Mode 2: Percentage change
Used to compare two values and express the difference as a percentage. Formula: ((New − Old) / |Old|) × 100. A positive result is an increase; negative is a decrease. Example: a stock goes from $50 to $73 — that's ((73−50)/50) × 100 = 46% gain. Practical uses: year-over-year growth, price changes, test score improvement, weight change tracking.
Mode 3: X is what percent of Y
Used to express a part as a percentage of a whole. Formula: (X/Y) × 100. Example: 45 correct answers out of 60 total: (45/60) × 100 = 75%. Practical uses: exam scores, survey results, market share, completion rates.

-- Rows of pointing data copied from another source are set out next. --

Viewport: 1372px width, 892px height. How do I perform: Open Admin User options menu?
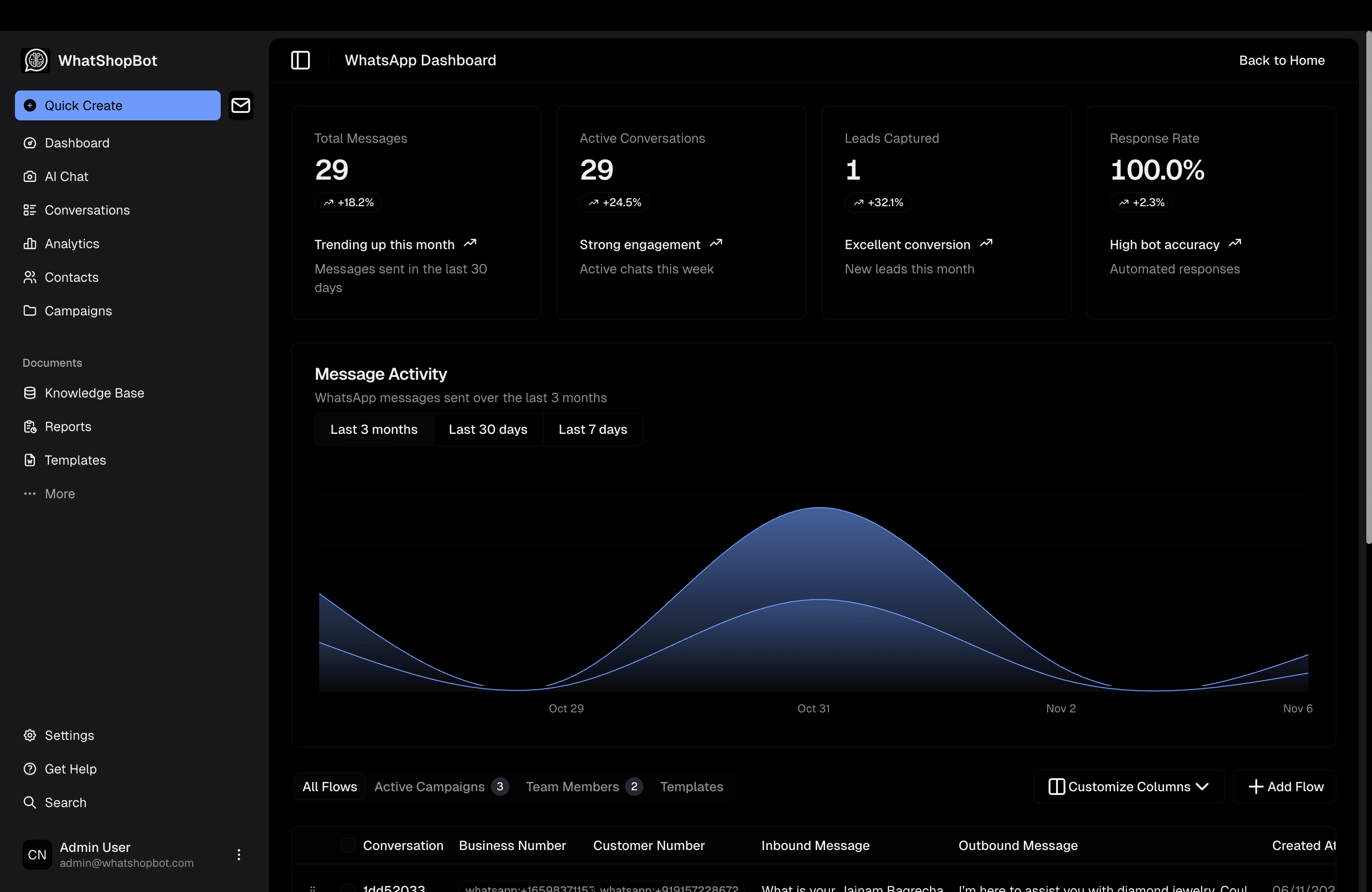click(x=238, y=855)
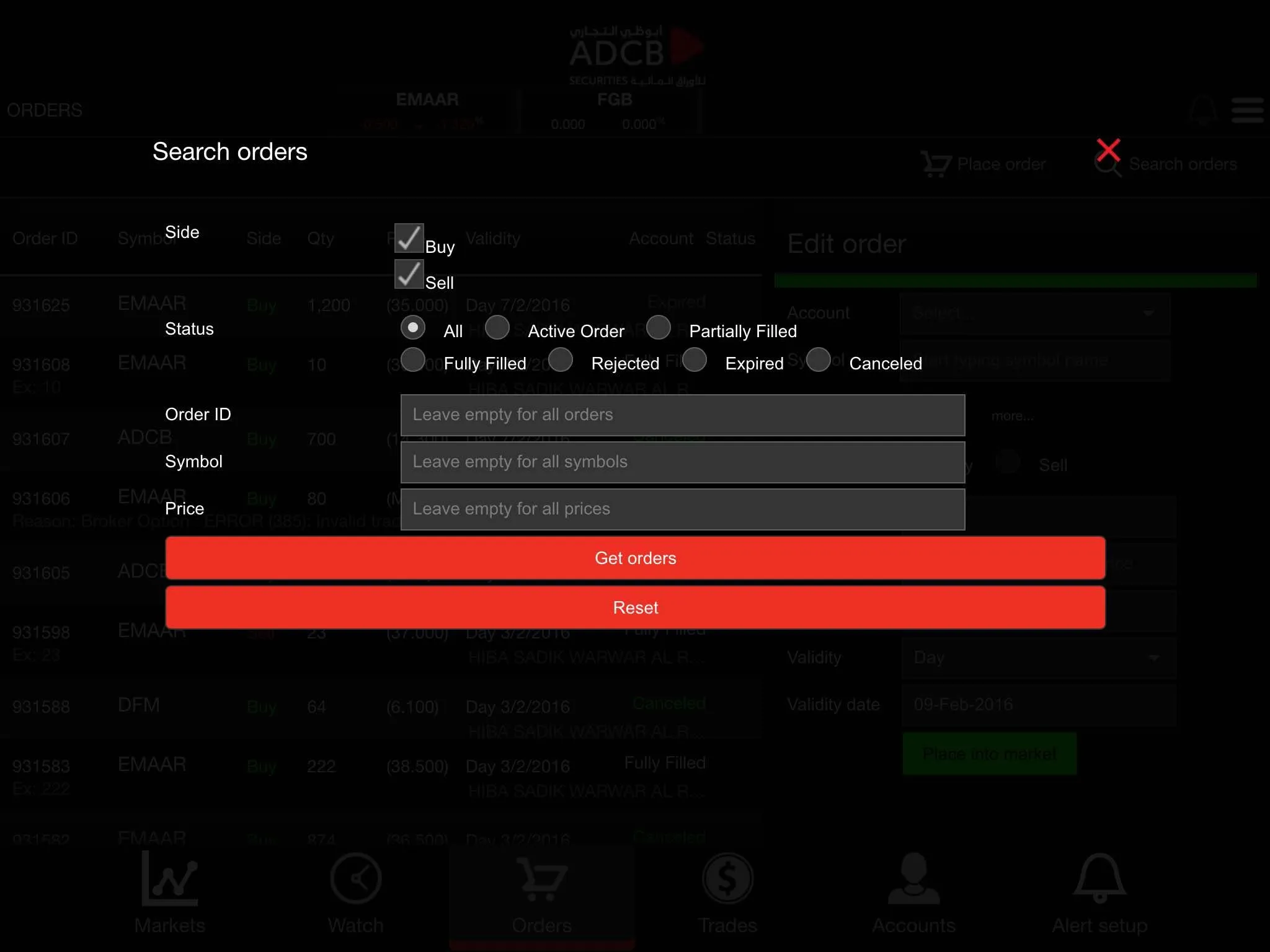Open the Watch section icon
The image size is (1270, 952).
(x=356, y=879)
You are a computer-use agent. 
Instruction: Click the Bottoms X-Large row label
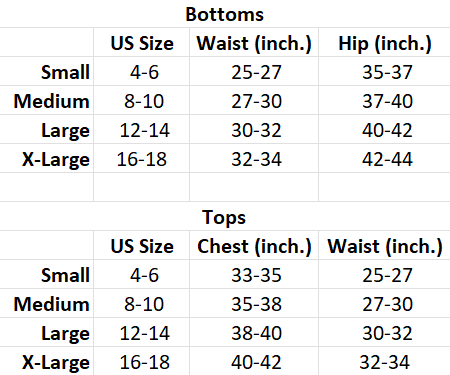(56, 159)
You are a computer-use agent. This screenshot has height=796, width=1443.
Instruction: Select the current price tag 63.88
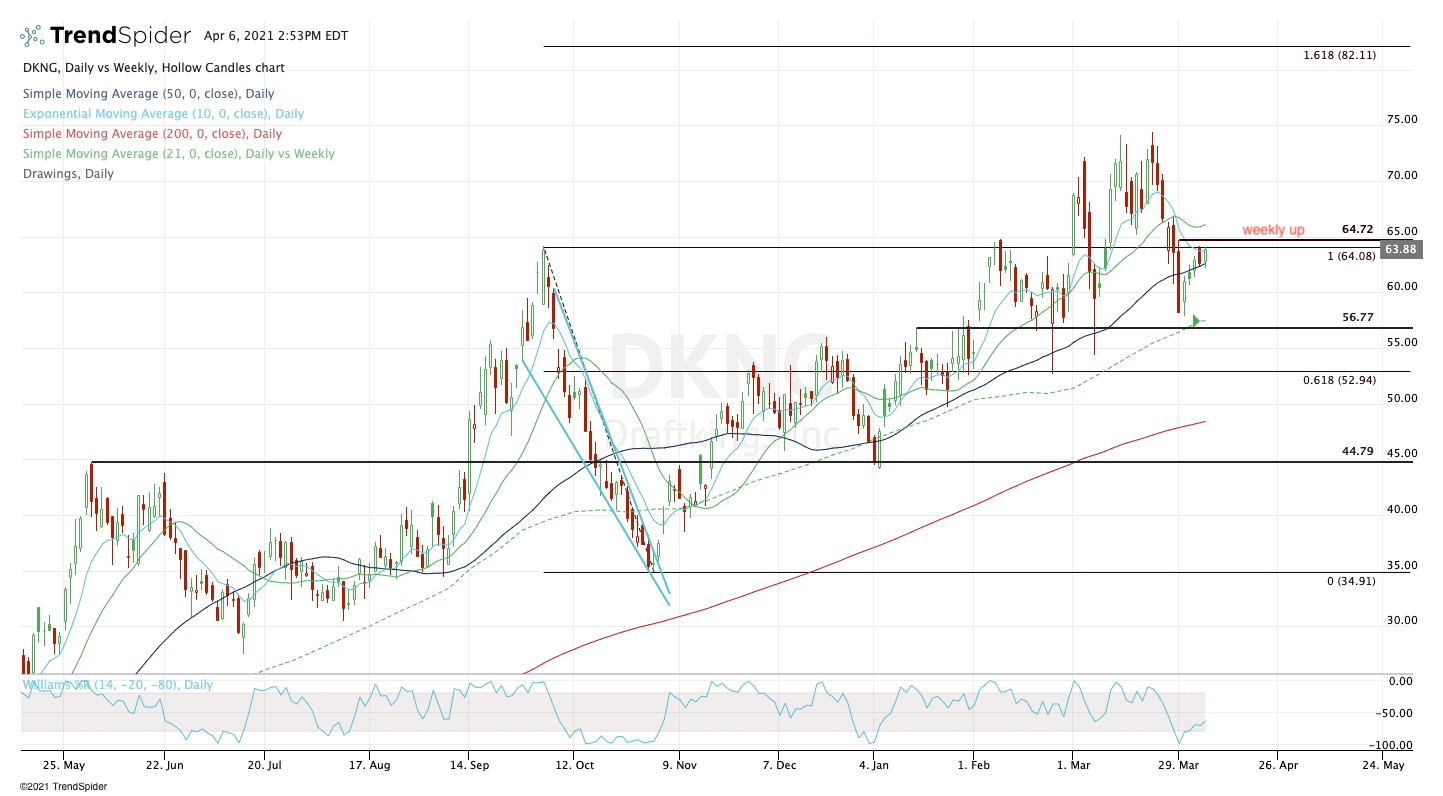(x=1397, y=250)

Quick Reference: Common Percentage Calculations
| Question | Formula | Example |
|---|---|---|
| What is X% of Y? | Y × (X/100) | 20% of 150 = 30 |
| Add X% to Y | Y × (1 + X/100) | Add 15% to 200 = 230 |
| Subtract X% from Y | Y × (1 − X/100) | Take 25% off 80 = 60 |
| % change from A to B | ((B−A)/|A|) × 100 | 50 to 75 = +50% |
| X is what % of Y? | (X/Y) × 100 | 30 of 120 = 25% |
| Original price before X% off | Sale price / (1 − X/100) | $75 after 25% off → $100 |
| Original before X% increase | New value / (1 + X/100) | $120 after 20% up → $100 |
Percentage Tricks for Mental Maths
The commutative property: X% of Y = Y% of X
This is the most underused percentage shortcut. 8% of 25 = 25% of 8 = 2. When one of the numbers is a "round" percentage like 25%, 50%, or 10%, this trick makes mental calculation trivial.
Using 10% as a building block
10% of any number = move the decimal point one place left. From there, all other percentages build easily:
- 5% = half of 10%
- 20% = 2 × 10%
- 15% = 10% + 5%
- 25% = divide by 4
- 33% ≈ divide by 3
- 1% = move decimal two places left, then multiply by any whole number
Percentage in Finance and Everyday Life
Percentages underpin almost every financial calculation:
- Interest rates: A 5% APR on a $10,000 loan costs $500/year in interest at simple interest
- Inflation: 3% annual inflation means prices double roughly every 24 years (Rule of 72)
- Investment returns: A 7% annual return doubles money every ~10 years
- Tax brackets: Marginal tax rates are percentages — only income in each bracket is taxed at that rate
- Tipping: 18% of a $45 bill = $45 × 0.18 = $8.10; or: 10% = $4.50, plus 8% ≈ $3.60, total ≈ $8.10
- Sales tax: 8.5% on a $120 purchase = $120 × 0.085 = $10.20 tax, total = $130.20
Percentage Errors People Make
The most common percentage mistake is treating percentage increases and decreases as symmetrical. If a price increases by 50%, it does NOT return to the original price with a 50% decrease. Example: $100 + 50% = $150. $150 − 50% = $75. You need a 33.3% decrease to reverse a 50% increase. This asymmetry matters enormously in investing — a 50% portfolio loss requires a 100% gain just to break even.
A second common error is confusing "percentage points" with "percentages." If an interest rate rises from 4% to 6%, it rose by 2 percentage points, but it increased by 50% (2/4 × 100). Politicians and media often conflate these to make changes sound larger or smaller. Always check whether a stated change is in percentage points (absolute) or percent (relative).
Compounding percentages
When the same percentage applies repeatedly, the effect compounds. A 10% annual growth rate does not mean 100% growth in 10 years — it means 159% growth because each year's growth builds on the previous total: 1.10^10 = 2.594. Conversely, a 10% annual loss for 10 years leaves 65% of the original, not 0%: 0.90^10 = 0.349. The Rule of 72 approximates doubling time: divide 72 by the annual percentage rate to get the years to double (72/7% ≈ 10.3 years).
Percentage in Statistics and Science
In scientific contexts, percentage is used to express concentration (a 5% saline solution), probability (a 30% chance of rain), efficiency (an engine operating at 35% thermal efficiency), and error margins. Relative error and percentage error are calculated as: (|Measured − True| / |True|) × 100. A measurement of 98 when the true value is 100 has a 2% error. In statistics, percentage points are used for proportions in surveys — "approval rose from 42% to 47%" (5 percentage points, but 11.9% relative increase).